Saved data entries
* * * * * * *

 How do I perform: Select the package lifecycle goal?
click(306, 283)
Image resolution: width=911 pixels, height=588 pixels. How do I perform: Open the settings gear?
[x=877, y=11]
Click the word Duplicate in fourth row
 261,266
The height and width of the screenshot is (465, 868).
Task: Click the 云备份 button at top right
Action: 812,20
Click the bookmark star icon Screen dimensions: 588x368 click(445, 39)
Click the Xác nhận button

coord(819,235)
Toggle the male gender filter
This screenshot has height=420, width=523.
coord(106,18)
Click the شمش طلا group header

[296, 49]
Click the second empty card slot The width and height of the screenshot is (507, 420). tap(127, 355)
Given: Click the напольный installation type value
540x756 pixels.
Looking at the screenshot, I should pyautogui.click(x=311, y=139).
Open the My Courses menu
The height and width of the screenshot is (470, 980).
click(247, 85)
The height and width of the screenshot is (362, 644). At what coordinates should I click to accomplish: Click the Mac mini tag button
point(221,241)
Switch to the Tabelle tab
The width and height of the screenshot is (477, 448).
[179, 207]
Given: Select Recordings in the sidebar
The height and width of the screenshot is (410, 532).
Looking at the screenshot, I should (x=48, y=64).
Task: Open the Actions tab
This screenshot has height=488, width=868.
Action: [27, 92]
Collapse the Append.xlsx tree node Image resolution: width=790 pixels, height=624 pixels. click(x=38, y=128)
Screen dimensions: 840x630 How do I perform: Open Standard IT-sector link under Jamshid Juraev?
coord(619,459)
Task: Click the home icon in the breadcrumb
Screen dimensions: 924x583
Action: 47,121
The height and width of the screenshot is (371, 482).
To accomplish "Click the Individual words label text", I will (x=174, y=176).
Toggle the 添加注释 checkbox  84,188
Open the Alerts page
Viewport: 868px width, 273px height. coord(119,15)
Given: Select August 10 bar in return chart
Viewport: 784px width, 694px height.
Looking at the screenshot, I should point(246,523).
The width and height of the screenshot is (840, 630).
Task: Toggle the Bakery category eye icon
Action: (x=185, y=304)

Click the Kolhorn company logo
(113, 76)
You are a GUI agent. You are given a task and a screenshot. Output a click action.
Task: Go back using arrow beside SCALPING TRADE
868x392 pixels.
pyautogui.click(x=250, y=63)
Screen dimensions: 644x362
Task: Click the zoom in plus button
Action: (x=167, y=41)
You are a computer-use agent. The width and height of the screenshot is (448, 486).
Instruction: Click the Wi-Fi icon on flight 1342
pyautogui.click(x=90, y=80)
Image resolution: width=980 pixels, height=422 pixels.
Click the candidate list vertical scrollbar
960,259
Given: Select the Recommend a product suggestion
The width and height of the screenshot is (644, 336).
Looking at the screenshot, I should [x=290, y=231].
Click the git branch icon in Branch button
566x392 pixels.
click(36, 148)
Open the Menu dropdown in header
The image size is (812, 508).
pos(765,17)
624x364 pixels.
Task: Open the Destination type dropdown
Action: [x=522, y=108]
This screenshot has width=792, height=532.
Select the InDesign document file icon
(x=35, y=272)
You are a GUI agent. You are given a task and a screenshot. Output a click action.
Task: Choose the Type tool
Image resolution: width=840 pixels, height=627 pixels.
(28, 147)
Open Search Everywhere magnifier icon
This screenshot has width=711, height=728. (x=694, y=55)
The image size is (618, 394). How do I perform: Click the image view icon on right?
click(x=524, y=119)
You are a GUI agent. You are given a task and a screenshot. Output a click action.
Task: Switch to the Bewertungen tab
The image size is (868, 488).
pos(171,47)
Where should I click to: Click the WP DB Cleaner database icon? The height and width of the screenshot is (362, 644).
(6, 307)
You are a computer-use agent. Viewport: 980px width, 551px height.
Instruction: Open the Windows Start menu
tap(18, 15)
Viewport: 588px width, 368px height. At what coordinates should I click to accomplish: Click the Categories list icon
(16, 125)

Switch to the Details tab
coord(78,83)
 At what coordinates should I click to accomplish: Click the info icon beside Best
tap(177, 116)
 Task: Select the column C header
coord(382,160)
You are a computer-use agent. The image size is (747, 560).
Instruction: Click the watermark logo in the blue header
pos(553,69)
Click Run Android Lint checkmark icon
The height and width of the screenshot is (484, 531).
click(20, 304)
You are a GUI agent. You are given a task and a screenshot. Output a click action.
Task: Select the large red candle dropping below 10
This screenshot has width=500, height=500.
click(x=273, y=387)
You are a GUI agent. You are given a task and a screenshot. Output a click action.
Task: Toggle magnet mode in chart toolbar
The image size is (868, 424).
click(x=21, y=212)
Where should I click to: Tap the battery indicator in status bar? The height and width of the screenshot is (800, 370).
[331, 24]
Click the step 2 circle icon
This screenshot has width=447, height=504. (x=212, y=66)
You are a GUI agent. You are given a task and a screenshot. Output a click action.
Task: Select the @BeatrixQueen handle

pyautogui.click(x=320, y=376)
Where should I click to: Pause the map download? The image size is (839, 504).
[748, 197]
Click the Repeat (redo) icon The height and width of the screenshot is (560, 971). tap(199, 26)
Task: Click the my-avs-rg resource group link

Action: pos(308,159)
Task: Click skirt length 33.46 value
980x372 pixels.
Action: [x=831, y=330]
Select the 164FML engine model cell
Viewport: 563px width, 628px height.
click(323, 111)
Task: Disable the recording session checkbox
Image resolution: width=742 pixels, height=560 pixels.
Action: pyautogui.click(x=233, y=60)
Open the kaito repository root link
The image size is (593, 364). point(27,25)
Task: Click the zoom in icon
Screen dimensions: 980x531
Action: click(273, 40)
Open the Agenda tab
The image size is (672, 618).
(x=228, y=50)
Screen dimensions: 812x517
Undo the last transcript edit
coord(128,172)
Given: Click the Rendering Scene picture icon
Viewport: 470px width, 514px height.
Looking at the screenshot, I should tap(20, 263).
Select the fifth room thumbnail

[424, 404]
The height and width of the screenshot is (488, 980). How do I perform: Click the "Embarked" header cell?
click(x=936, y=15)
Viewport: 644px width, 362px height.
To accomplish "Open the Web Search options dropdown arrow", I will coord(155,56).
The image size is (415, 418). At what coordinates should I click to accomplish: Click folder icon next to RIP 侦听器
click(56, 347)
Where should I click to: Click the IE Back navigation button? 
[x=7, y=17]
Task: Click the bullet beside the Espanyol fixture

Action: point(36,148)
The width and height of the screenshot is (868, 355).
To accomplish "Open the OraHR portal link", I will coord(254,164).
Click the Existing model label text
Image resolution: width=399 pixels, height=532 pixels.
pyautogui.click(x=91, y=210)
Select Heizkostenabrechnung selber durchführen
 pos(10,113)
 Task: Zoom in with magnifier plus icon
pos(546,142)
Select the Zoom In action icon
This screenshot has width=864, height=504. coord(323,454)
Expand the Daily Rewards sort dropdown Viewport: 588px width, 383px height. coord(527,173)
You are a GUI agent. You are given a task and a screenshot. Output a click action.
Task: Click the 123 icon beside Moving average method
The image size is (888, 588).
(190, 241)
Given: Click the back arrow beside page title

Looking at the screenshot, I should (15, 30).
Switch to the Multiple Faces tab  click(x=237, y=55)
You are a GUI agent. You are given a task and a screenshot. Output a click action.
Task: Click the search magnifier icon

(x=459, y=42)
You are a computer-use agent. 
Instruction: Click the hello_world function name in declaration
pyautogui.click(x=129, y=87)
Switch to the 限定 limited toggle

* * * * * * *

Copy the records. Each line should match exactly.

» Answer space:
 How do I perform: Select the package lifecycle goal?
click(306, 283)
Image resolution: width=911 pixels, height=588 pixels. How do I perform: Open the settings gear?
[x=877, y=11]
Click the word Duplicate in fourth row
 261,266
The height and width of the screenshot is (465, 868).
Task: Click the 云备份 button at top right
Action: 812,20
Click the bookmark star icon Screen dimensions: 588x368 click(445, 39)
Click the Xác nhận button

coord(819,235)
Toggle the male gender filter
This screenshot has height=420, width=523.
coord(106,18)
Click the شمش طلا group header

[296, 49]
Click the second empty card slot The width and height of the screenshot is (507, 420). tap(127, 355)
Given: Click the напольный installation type value
540x756 pixels.
Looking at the screenshot, I should pyautogui.click(x=311, y=139).
Open the My Courses menu
The height and width of the screenshot is (470, 980).
click(247, 85)
The height and width of the screenshot is (362, 644). At what coordinates should I click to accomplish: Click the Mac mini tag button
point(221,241)
Switch to the Tabelle tab
The width and height of the screenshot is (477, 448).
[179, 207]
Given: Select Recordings in the sidebar
The height and width of the screenshot is (410, 532).
Looking at the screenshot, I should (x=48, y=64).
Task: Open the Actions tab
This screenshot has height=488, width=868.
Action: [27, 92]
Collapse the Append.xlsx tree node Image resolution: width=790 pixels, height=624 pixels. click(x=38, y=128)
Screen dimensions: 840x630 How do I perform: Open Standard IT-sector link under Jamshid Juraev?
coord(619,459)
Task: Click the home icon in the breadcrumb
Screen dimensions: 924x583
Action: 47,121
The height and width of the screenshot is (371, 482).
To accomplish "Click the Individual words label text", I will (x=174, y=176).
Toggle the 添加注释 checkbox  84,188
Open the Alerts page
Viewport: 868px width, 273px height. coord(119,15)
Given: Select August 10 bar in return chart
Viewport: 784px width, 694px height.
Looking at the screenshot, I should point(246,523).
The width and height of the screenshot is (840, 630).
Task: Toggle the Bakery category eye icon
Action: (x=185, y=304)

Click the Kolhorn company logo
(113, 76)
You are a GUI agent. You are given a task and a screenshot. Output a click action.
Task: Go back using arrow beside SCALPING TRADE
868x392 pixels.
pyautogui.click(x=250, y=63)
Screen dimensions: 644x362
Task: Click the zoom in plus button
Action: (x=167, y=41)
You are a computer-use agent. The width and height of the screenshot is (448, 486).
Instruction: Click the Wi-Fi icon on flight 1342
pyautogui.click(x=90, y=80)
Image resolution: width=980 pixels, height=422 pixels.
Click the candidate list vertical scrollbar
960,259
Given: Select the Recommend a product suggestion
The width and height of the screenshot is (644, 336).
Looking at the screenshot, I should [x=290, y=231].
Click the git branch icon in Branch button
566x392 pixels.
click(36, 148)
Open the Menu dropdown in header
The image size is (812, 508).
pos(765,17)
624x364 pixels.
Task: Open the Destination type dropdown
Action: [x=522, y=108]
This screenshot has width=792, height=532.
Select the InDesign document file icon
(x=35, y=272)
You are a GUI agent. You are given a task and a screenshot. Output a click action.
Task: Choose the Type tool
Image resolution: width=840 pixels, height=627 pixels.
(28, 147)
Open Search Everywhere magnifier icon
This screenshot has width=711, height=728. (x=694, y=55)
The image size is (618, 394). How do I perform: Click the image view icon on right?
click(x=524, y=119)
You are a GUI agent. You are given a task and a screenshot. Output a click action.
Task: Switch to the Bewertungen tab
The image size is (868, 488).
pos(171,47)
Where should I click to: Click the WP DB Cleaner database icon? The height and width of the screenshot is (362, 644).
(6, 307)
You are a computer-use agent. Viewport: 980px width, 551px height.
Instruction: Open the Windows Start menu
tap(18, 15)
Viewport: 588px width, 368px height. At what coordinates should I click to accomplish: Click the Categories list icon
(16, 125)

Switch to the Details tab
coord(78,83)
 At what coordinates should I click to accomplish: Click the info icon beside Best
tap(177, 116)
 Task: Select the column C header
coord(382,160)
You are a computer-use agent. The image size is (747, 560).
Instruction: Click the watermark logo in the blue header
pos(553,69)
Click Run Android Lint checkmark icon
The height and width of the screenshot is (484, 531).
click(20, 304)
You are a GUI agent. You are given a task and a screenshot. Output a click action.
Task: Select the large red candle dropping below 10
This screenshot has width=500, height=500.
click(x=273, y=387)
You are a GUI agent. You are given a task and a screenshot. Output a click action.
Task: Toggle magnet mode in chart toolbar
The image size is (868, 424).
click(x=21, y=212)
Where should I click to: Tap the battery indicator in status bar? The height and width of the screenshot is (800, 370).
[331, 24]
Click the step 2 circle icon
This screenshot has width=447, height=504. (x=212, y=66)
You are a GUI agent. You are given a task and a screenshot. Output a click action.
Task: Select the @BeatrixQueen handle

pyautogui.click(x=320, y=376)
Where should I click to: Pause the map download? The image size is (839, 504).
[748, 197]
Click the Repeat (redo) icon The height and width of the screenshot is (560, 971). tap(199, 26)
Task: Click the my-avs-rg resource group link

Action: pos(308,159)
Task: Click skirt length 33.46 value
980x372 pixels.
Action: [x=831, y=330]
Select the 164FML engine model cell
Viewport: 563px width, 628px height.
click(323, 111)
Task: Disable the recording session checkbox
Image resolution: width=742 pixels, height=560 pixels.
Action: pyautogui.click(x=233, y=60)
Open the kaito repository root link
The image size is (593, 364). point(27,25)
Task: Click the zoom in icon
Screen dimensions: 980x531
Action: click(273, 40)
Open the Agenda tab
The image size is (672, 618).
(x=228, y=50)
Screen dimensions: 812x517
Undo the last transcript edit
coord(128,172)
Given: Click the Rendering Scene picture icon
Viewport: 470px width, 514px height.
Looking at the screenshot, I should tap(20, 263).
Select the fifth room thumbnail

[424, 404]
The height and width of the screenshot is (488, 980). How do I perform: Click the "Embarked" header cell?
click(x=936, y=15)
Viewport: 644px width, 362px height.
To accomplish "Open the Web Search options dropdown arrow", I will coord(155,56).
The image size is (415, 418). At what coordinates should I click to accomplish: Click folder icon next to RIP 侦听器
click(56, 347)
Where should I click to: Click the IE Back navigation button? 
[x=7, y=17]
Task: Click the bullet beside the Espanyol fixture

Action: point(36,148)
The width and height of the screenshot is (868, 355).
To accomplish "Open the OraHR portal link", I will coord(254,164).
Click the Existing model label text
Image resolution: width=399 pixels, height=532 pixels.
pyautogui.click(x=91, y=210)
Select Heizkostenabrechnung selber durchführen
 pos(10,113)
 Task: Zoom in with magnifier plus icon
pos(546,142)
Select the Zoom In action icon
This screenshot has width=864, height=504. coord(323,454)
Expand the Daily Rewards sort dropdown Viewport: 588px width, 383px height. coord(527,173)
You are a GUI agent. You are given a task and a screenshot. Output a click action.
Task: Click the 123 icon beside Moving average method
The image size is (888, 588).
(190, 241)
Given: Click the back arrow beside page title

Looking at the screenshot, I should (15, 30).
Switch to the Multiple Faces tab  click(x=237, y=55)
You are a GUI agent. You are given a task and a screenshot. Output a click action.
Task: Click the search magnifier icon

(x=459, y=42)
You are a computer-use agent. 
Instruction: Click the hello_world function name in declaration
pyautogui.click(x=129, y=87)
Switch to the 限定 limited toggle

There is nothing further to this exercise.